Since my focus was always to do chemistry, I gravitated towards geochemistry. During my Master’s I got involved in a project where I measured carbon and oxygen isotopes in live foraminifera. These foraminifera are single cell organisms, generally made up of calcium carbonate, and are frequently found in ocean bottom sediment. These organisms are very good at recording the isotope signal of the surrounding water in which they are growing and can tell us about the environmental condition at the time of their growth. As I was reading stable isotope literature, I found out about all these other cool isotopes which are called non-traditional isotopes and how these isotopic systems can be used to study modern and past oceans. So, when I was looking for a suitable Ph.D. program, I actively applied to the research groups which were studying present and past oceans and climate using non-traditional isotopes.

What is the difference between traditional and non-stable isotopes?

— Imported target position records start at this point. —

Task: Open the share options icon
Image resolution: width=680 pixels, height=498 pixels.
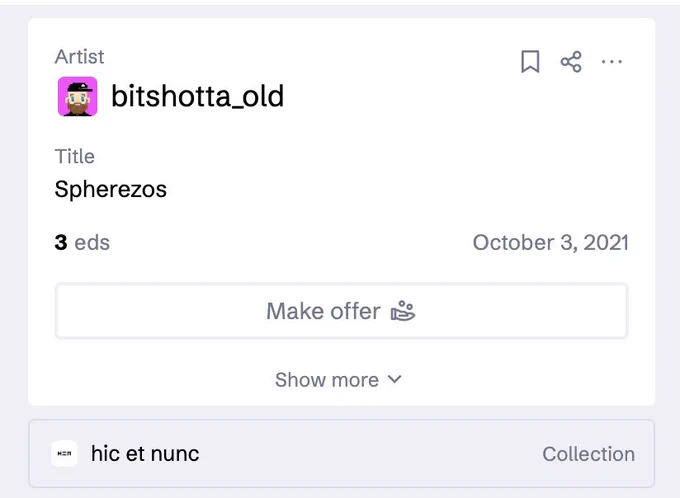Action: 571,62
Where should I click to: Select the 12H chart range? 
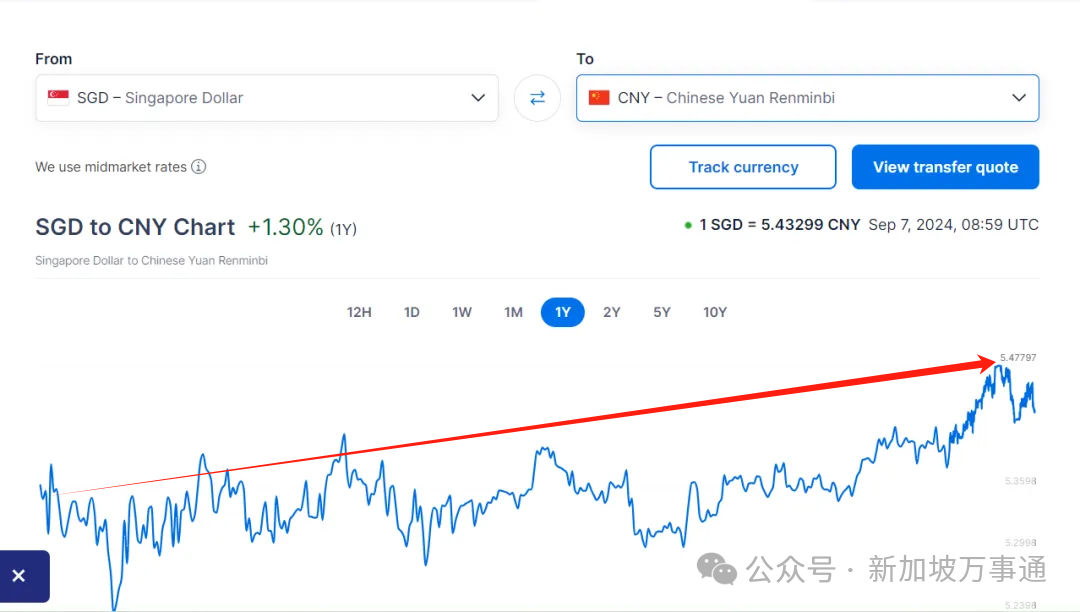click(x=359, y=312)
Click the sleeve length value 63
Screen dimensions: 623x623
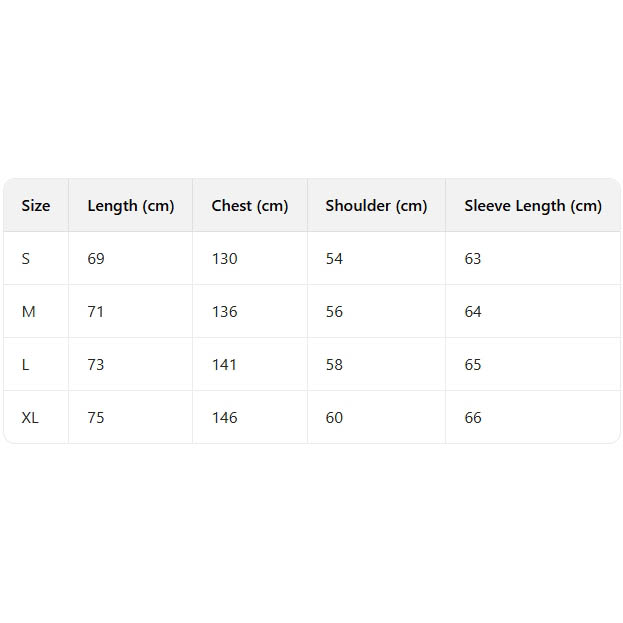[x=473, y=259]
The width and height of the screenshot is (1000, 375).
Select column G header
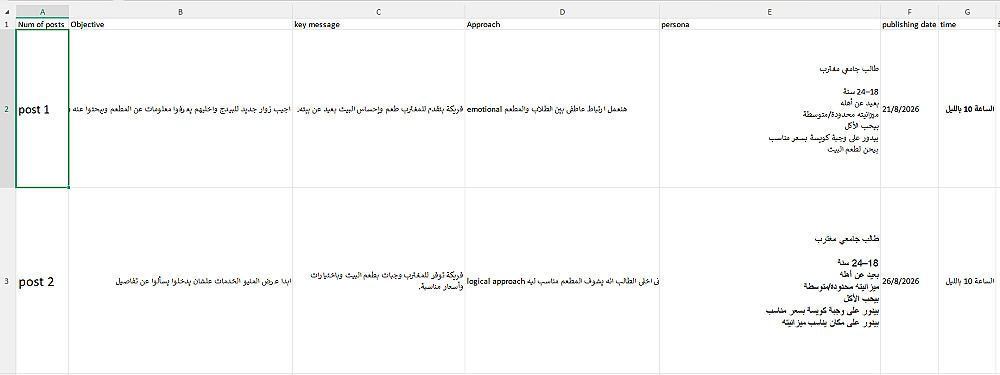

In the world of isotope geochemistry, measurements of isotopes of carbon, oxygen, nitrogen, phosphorous, have been around for a while. These are called traditional isotopes. The heavier elements, which are not as frequently measured, are called non-traditional isotopes. Although I have to agree that over the last decade, more and more research groups have started to measure non-traditional isotopes mainly because we are realizing how extremely important and useful these isotopes can be to answer a plethora of research questions.

What are you most looking forward to at UD?

I am looking forward to building an inclusive research group where we wish to explore new isotopic tools to push the frontiers of isotope geochemistry in answering critical environmental questions.

The University has a strong research program related to climate, oceans, and the environment. There are multiple researchers who do excellent work using traditional isotopes but up until now, there isn’t anybody who is actively doing climate-related research using non-traditional isotopes. With recent hires we are gradually forming a critical mass where a strong research program can be built using non-traditional isotopes. These non-traditional isotopes are extremely powerful and can not only augment the existing research endeavors but can also support new cross-disciplinary research in the field of public health, and biomedical sciences.  Along with another new faculty and few senior colleagues, we are trying to acquire funding to purchase the instruments that are needed to do this kind of analysis. However, I would want to set up not just this one instrument, but a shared isotope facility where faculty members across the campus could use it.

Do you have any interesting hobbies outside of work?

I like cooking that I use as a stress buster.